Abstract: The human brain excels at finding patterns in visual representations, which is why data visualizations are essential to any analysis. Done right, they bridge the gap between those analyzing the data and those consuming the analysis. However, learning to create impactful, aesthetically-pleasing visualizations can often be challenging. This session will equip you with the skills to make customized visualizations for your data using Python.
Section 1: Getting Started With Matplotlib
We will begin by familiarizing ourselves with Matplotlib. Moving beyond the default options, we will explore how to customize various aspects of our visualizations. By the end of this section, you will be able to generate plots using the Matplotlib API directly, as well as customize the plots that libraries like pandas and Seaborn create for you.
Section 2: Moving Beyond Static Visualizations
Static visualizations are limited in how much information they can show. To move beyond these limitations, we can create animated and/or interactive visualizations. Animations make it possible for our visualizations to tell a story through movement of the plot components (e.g., bars, points, lines). Interactivity makes it possible to explore the data visually by hiding and displaying information based on user interest. In this section, we will focus on creating animated visualizations using Matplotlib before moving on to create interactive visualizations in the next section.
Section 3: Building Interactive Visualizations for Data Exploration
When exploring our data, interactive visualizations can provide the most value.
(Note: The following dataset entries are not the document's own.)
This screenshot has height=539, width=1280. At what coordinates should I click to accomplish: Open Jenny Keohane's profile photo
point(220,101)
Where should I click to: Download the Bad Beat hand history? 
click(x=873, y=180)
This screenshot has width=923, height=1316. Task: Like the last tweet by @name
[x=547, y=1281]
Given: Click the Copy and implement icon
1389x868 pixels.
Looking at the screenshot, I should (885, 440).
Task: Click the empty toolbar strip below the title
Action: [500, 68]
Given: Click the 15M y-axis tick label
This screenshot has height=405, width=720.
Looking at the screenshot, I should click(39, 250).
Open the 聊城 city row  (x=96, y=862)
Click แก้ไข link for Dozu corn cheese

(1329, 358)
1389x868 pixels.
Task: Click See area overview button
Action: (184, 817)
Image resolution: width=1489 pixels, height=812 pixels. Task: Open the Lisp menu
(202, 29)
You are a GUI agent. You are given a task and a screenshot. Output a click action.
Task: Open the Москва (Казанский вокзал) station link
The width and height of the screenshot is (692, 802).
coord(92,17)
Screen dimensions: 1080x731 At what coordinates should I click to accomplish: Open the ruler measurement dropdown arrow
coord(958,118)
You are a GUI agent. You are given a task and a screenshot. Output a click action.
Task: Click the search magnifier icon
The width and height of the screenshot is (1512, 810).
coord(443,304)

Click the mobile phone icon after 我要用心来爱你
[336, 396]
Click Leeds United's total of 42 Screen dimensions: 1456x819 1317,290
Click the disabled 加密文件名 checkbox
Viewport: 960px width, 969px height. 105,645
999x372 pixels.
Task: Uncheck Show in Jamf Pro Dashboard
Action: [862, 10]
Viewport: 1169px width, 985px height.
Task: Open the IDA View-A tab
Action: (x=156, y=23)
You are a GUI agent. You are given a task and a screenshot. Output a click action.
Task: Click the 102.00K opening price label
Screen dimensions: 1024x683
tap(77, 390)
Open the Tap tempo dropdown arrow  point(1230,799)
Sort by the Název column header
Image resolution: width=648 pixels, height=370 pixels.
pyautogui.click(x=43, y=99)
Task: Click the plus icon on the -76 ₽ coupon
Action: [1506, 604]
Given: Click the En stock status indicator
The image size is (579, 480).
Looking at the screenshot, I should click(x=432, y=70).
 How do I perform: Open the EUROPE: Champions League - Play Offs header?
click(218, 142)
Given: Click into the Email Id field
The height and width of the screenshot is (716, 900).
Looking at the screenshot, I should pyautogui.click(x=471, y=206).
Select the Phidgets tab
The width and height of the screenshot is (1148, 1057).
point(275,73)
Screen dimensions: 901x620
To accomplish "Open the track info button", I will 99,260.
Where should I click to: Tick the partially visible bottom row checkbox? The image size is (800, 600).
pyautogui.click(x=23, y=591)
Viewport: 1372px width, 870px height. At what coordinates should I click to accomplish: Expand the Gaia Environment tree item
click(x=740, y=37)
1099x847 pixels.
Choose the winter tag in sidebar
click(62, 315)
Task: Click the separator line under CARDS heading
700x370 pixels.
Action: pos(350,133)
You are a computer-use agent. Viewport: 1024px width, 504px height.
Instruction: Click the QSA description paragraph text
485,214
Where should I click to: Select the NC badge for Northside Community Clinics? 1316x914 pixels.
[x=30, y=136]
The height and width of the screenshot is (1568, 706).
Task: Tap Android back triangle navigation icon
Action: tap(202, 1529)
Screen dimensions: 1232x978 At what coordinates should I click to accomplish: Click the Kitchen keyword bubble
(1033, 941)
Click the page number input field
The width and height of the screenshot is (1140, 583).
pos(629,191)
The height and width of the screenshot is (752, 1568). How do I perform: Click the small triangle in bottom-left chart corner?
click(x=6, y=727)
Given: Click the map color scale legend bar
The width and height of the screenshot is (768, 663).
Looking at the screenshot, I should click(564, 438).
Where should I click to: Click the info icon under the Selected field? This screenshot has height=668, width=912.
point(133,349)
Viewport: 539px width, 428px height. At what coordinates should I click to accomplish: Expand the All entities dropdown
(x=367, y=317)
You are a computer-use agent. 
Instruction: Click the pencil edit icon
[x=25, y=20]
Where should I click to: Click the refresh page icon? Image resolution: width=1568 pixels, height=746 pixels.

Without having to create multiple iterations of the same plot, we can use mouse actions (e.g., click, hover, zoom, etc.) to explore different aspects and subsets of the data. In this section, we will learn how to use a few of the libraries in the HoloViz ecosystem to create interactive visualizations for exploring our data utilizing the Bokeh backend.
All code examples will be presented using Jupyter Notebooks. Attendees should have basic knowledge of Python and be comfortable working in Jupyter Notebooks. In addition, a basic understanding of pandas will be beneficial, but is not required; reviewing the first section of this pandas workshop (https://github.com/stefmolin/pandas-workshop) will be sufficient.
Bio: Stefanie Molin is a data scientist and software engineer at Bloomberg in New York City, where she tackles tough problems in information security, particularly those revolving around anomaly detection, building tools for gathering data, and knowledge sharing. She is also the author of Hands-On Data Analysis with Pandas, which is currently in its second edition. She holds a bachelors of science degree in operations research from Columbia University's Fu Foundation School of Engineering and Applied Science. She is currently pursuing a masters degree in computer science, with a specialization in machine learning, from Georgia Tech. In her free time, she enjoys traveling the world, inventing new recipes, and learning new languages spoken among both people and computers.